**Selected excerpt:**
────

Who Is Most Likely to Demand Hospital Discharge Against Medical Advice?
June 27th, 2017
Patients who insist on being discharged from the hospital against medical advice have an increased risk of readmission, higher rates of morbidity and mortality, and, ultimately, greater healthcare costs.
A study in the Journal of the American Geriatrics Society provides information that can help hospitals better identify patients at highest risk to leave despite care provider recommendations. A study team led by the Icahn School of Medicine at Mount Sinai in New York reviewed nearly 30 million hospital stays from the 2013 National Inpatient Sample to create a profile of patients most likely to demand premature discharge.
For the study, the group was divided between patients aged 65 and older compared to adults aged 18-64. Data review determined that more than 50,000 hospitalized older adults, out of 12 million people under hospital care overall, left the hospital against medical advice that year. Yet, those patients were four times less likely to do so than patients in the younger cohort.
From 2003 to 2013, rates of unrecommended departure jumped up in those aged 18-64 from 1.44% to 1.78%, while rising 0.37% to 0.42% in patients 65 and older. Across both age groups, patients leaving against medical advice had common characteristics: Medicaid or no health insurance, and mental health concerns.

────

**Study material:**
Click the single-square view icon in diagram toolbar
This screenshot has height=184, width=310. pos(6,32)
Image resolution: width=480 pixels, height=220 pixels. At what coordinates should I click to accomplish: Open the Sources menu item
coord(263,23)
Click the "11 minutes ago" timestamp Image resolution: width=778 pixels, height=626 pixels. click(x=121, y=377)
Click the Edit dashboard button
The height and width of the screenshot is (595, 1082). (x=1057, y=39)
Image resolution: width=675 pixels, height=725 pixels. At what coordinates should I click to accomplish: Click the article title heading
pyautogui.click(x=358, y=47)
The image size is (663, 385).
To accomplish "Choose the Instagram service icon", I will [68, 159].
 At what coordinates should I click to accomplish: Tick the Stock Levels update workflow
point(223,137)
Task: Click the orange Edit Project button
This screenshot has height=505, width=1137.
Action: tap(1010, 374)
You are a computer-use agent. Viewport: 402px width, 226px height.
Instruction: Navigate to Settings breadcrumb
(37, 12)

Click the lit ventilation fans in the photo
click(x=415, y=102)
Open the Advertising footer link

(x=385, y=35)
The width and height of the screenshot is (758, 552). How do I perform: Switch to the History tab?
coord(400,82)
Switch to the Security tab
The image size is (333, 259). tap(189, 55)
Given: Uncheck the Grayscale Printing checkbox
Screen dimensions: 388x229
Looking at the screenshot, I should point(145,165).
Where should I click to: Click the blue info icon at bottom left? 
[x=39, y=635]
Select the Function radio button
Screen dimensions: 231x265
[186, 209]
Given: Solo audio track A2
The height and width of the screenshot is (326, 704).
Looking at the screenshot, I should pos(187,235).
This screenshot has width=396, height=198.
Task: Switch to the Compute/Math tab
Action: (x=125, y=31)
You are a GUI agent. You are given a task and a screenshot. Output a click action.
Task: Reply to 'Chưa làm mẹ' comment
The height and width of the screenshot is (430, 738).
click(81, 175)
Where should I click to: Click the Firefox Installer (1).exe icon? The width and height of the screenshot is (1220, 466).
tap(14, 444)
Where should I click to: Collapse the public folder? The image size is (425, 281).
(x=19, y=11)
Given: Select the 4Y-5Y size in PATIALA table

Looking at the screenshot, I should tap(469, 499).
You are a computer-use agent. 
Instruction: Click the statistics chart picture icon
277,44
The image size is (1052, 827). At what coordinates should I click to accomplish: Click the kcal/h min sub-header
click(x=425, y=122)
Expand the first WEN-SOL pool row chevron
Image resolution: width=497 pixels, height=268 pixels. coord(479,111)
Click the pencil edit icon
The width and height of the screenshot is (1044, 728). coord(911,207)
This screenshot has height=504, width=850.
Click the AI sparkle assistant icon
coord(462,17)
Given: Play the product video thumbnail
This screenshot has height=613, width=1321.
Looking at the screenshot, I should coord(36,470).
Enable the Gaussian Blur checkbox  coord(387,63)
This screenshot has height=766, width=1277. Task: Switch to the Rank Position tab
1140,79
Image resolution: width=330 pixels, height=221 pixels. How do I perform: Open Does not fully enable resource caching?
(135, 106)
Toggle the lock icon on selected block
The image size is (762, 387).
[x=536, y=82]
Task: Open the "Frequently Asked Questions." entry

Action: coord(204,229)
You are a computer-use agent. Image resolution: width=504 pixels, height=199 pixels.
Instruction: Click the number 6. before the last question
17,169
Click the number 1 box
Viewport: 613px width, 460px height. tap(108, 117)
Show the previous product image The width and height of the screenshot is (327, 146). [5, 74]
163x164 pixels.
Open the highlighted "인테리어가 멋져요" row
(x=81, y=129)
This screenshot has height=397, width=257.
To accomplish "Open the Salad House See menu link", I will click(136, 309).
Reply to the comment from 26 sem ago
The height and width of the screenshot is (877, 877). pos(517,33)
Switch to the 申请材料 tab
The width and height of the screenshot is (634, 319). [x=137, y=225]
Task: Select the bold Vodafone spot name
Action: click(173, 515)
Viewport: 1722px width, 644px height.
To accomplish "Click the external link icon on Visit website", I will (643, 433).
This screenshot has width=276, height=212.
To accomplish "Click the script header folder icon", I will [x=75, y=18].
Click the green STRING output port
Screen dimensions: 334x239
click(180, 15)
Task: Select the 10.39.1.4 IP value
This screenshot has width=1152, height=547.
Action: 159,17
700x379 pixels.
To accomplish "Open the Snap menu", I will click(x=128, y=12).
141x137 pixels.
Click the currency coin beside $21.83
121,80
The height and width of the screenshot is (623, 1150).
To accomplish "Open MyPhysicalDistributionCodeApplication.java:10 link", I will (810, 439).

────

**Exercise set:**
A) In the article on hospital discharge against medical advice, how many hospital stays did the study team review, and from what data source?
B) Write the next part of the article on patients leaving the hospital against medical advice, starting after its last sentence.

**Answers provided:**
A) Nearly 30 million hospital stays from the 2013 National Inpatient Sample.

B)
For older adults, race/ethnicity and poverty appeared to play a bigger role in the risk of leaving the hospital against medical advice. The report noted that older African-American patients were at 65% increased risk and low-income older people were at 57% greater risk of doing that.
"One of the reasons mentioned in previous studies for leaving the hospital against medical advice is suboptimal communication, which may, indeed, affect older minority patients more," said corresponding author Jashvant Poeran, MD, PhD, of Icahn. "More research is needed to find out why exactly race/ethnicity and poverty are more pronounced as risk factors in older patients, especially since Medicare theoretically offers universal health coverage for patients aged 65 years or older."
Coauthor Rosanne Leipzig, MD, PhD, added that future research should try to tease out exactly why the patients are leaving against medical advice and how much of a role is played by functional and cognitive abilities, as well as social support.